1. Field of the Invention
The invention relates generally to the field of computer science and specifically to the field of software development and testing.
2. Background Art
As object-oriented software development becomes more complex, so does the ability to efficiently test software applications. It is estimated that more than 70% of the budgets of software development projects are allocated to testing, debugging, and maintaining the software and only 30% to the costs associated with design and coding. One of the problems encountered by software developers and testers involved in complex software projects is the insufficiency of documentation that conveys Requirements specifications. “Requirements” are the details describing the externally perceived functionality and properties of the application. Requirements should be clear, complete, reasonably detailed, cohesive, attainable, and most preferably “testable.” A non-testable requirement would be, for example, the notion that the application is ‘user-friendly,’ which is subjective rather than objectively testable through end-user interaction with the application. A testable requirement, for example, would be one in which “the user must enter their previously-assigned password to access the application.”
Determining and organizing Requirements details usefully and efficiently is complex. Several books are available that suggest various approaches to this task (See Robertson, S., et al., Mastering the Requirements Process, Addison-Wesley Pub Co (2000), and see Weigersm K. et al., Software Requirements, Microsoft Press (1999)).
The Requirements of all potential end users should be considered when generating a comprehensive strategy for testing the software application. Users can be, for example, end-users, customer acceptance testers, customer contract officers, customer management, future software maintenance engineers, sales-people, or anyone who could later “derail” the project if their expectations are not met. In some organizations, requirements may end up in high-level project plans, functional specification documents, in design documents, or in other documents at various levels of detail.

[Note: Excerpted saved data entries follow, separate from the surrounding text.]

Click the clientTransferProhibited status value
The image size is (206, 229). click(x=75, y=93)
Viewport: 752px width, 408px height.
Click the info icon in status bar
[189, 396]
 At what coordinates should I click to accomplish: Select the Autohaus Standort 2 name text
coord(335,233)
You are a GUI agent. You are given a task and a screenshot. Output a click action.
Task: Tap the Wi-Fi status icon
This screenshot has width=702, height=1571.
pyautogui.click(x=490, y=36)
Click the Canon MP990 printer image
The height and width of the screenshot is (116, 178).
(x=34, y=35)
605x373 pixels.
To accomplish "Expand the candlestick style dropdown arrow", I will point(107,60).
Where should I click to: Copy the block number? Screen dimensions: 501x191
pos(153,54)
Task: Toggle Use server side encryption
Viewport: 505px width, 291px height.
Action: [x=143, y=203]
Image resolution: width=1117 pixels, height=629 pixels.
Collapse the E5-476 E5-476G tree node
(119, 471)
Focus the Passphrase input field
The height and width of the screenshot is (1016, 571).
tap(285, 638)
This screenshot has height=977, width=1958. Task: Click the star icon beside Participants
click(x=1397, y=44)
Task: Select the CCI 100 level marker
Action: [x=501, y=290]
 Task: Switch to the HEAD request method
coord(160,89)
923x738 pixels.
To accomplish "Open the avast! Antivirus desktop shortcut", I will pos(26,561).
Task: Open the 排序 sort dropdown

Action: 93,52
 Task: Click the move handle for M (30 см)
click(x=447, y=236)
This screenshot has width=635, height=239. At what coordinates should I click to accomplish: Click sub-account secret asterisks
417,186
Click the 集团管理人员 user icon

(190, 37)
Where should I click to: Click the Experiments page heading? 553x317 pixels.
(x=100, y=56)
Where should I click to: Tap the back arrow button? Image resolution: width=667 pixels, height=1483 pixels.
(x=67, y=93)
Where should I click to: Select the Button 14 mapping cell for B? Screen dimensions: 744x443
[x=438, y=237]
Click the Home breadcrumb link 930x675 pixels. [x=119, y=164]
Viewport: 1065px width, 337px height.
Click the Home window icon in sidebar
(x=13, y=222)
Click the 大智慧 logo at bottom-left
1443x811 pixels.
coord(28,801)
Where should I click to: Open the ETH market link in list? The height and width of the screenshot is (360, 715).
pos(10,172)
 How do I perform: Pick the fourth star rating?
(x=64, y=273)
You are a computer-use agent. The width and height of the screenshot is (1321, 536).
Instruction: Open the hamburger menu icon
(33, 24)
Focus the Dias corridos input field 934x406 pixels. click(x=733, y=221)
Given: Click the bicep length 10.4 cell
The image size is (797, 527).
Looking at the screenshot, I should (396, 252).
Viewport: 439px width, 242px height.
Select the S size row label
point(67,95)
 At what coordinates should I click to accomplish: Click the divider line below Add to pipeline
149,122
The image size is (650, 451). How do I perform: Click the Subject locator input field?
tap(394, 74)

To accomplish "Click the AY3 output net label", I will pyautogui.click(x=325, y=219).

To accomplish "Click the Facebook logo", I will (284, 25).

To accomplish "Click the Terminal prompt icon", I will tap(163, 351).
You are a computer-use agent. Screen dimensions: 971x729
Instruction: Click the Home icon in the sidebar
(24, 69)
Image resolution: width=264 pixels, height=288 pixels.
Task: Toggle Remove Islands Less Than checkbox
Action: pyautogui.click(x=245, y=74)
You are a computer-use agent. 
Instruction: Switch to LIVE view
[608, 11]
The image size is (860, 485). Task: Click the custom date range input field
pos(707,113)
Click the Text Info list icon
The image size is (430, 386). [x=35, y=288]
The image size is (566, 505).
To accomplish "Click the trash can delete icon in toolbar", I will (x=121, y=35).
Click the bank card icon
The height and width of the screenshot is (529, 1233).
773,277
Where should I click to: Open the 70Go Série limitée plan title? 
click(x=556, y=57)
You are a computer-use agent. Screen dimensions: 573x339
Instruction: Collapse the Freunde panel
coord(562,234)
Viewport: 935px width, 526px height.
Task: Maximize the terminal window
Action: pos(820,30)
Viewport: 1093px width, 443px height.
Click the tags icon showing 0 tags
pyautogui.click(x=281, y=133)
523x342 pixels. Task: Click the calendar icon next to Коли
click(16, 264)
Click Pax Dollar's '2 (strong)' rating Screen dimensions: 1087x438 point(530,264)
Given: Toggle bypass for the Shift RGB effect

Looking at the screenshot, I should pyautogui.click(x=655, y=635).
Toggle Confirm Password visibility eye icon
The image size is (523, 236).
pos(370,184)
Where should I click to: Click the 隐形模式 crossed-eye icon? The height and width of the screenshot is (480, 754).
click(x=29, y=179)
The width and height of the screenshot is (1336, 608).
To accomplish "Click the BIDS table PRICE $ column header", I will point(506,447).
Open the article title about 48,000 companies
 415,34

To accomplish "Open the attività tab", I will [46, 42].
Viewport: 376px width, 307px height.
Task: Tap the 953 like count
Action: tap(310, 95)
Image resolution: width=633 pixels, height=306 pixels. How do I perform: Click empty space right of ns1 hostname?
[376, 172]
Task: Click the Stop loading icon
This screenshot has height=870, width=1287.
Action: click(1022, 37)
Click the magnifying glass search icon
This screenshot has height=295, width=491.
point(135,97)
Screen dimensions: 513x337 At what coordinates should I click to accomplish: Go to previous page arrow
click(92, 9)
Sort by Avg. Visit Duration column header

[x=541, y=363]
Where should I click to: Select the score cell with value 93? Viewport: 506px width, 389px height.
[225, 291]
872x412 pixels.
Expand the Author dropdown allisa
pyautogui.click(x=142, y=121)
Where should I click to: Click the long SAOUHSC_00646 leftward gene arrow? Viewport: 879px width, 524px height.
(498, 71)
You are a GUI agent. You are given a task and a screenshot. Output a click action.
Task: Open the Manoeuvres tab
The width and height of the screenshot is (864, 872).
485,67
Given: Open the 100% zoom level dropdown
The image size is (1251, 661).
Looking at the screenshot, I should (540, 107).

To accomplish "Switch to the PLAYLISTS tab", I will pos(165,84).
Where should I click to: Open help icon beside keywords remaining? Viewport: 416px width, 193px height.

Additionally, current software testing methodologies are encumbered by difficulties associated with learning automation tools (e.g., WinRunner available from the Mercury Interactive Corporation, SilkTest available from Segue Software Inc., or Rational Robot available from the Rational Software Corporation), the scripting languages used by automation tools.
Some attempt has been made to integrate both requirements organization and testing. The SilkTest automation tool, for example, comes integrated with “SilkPlan Pro,” an application for creating a test plan and then linking the automation scripts to the test plan. “SilkPlan Pro” can also be used to track the automation process and control the execution of selected groups of test cases. One or more user defined attributes are assigned to each “test case” and later used in test plan queries to select a group of tests for execution. A test case is a file or document that describes an input, action, or event and an expected response, to determine if a feature of an application is working per the Requirements. A test case preferably contains the particulars, e.g., test case identifier, test case name, objective, test conditions/setup, input data requirements, steps, and expected results. There is also a modest capability to add manual test placeholders in the test plan, and then manually add pass/fail status to the results of a full test run.
The automation tool WinRunner integrates a web enabled program called “TestDirector;” for visually creating a test project and then linking WinRunner scripts to the project. “TestDirector” is a database repository based application that provides a variety of tools to analyze and manipulate the various database tables and test results stored in the repository for the project. Using a visual recorder, test cases are added to one or more Test Sets for execution as a group. TestDirector also provides user with the means for authoring manual test cases (e.g., describing each test step and its expected results), interactively executing each manual test, and then saving the pass/fail status for each test step in the repository.
Commercially available automation tools include only rudimentary management and authoring features limited to isolated machines containing the automation tool and the software being tested. Software testing, however, is a team effort that requires symbiotic cooperation between the various software testers who need not be software developers themselves. Also, software testers need not be limited geographically to conduct the software testing.
As such the present invention provides a unified multi-user platform that manages testing requirements, assigning test cases for execution, and includes a graphical user interface (GUI) driven test case authoring tool that appends test steps using syntax recognized by the automation tool chosen to perform the test.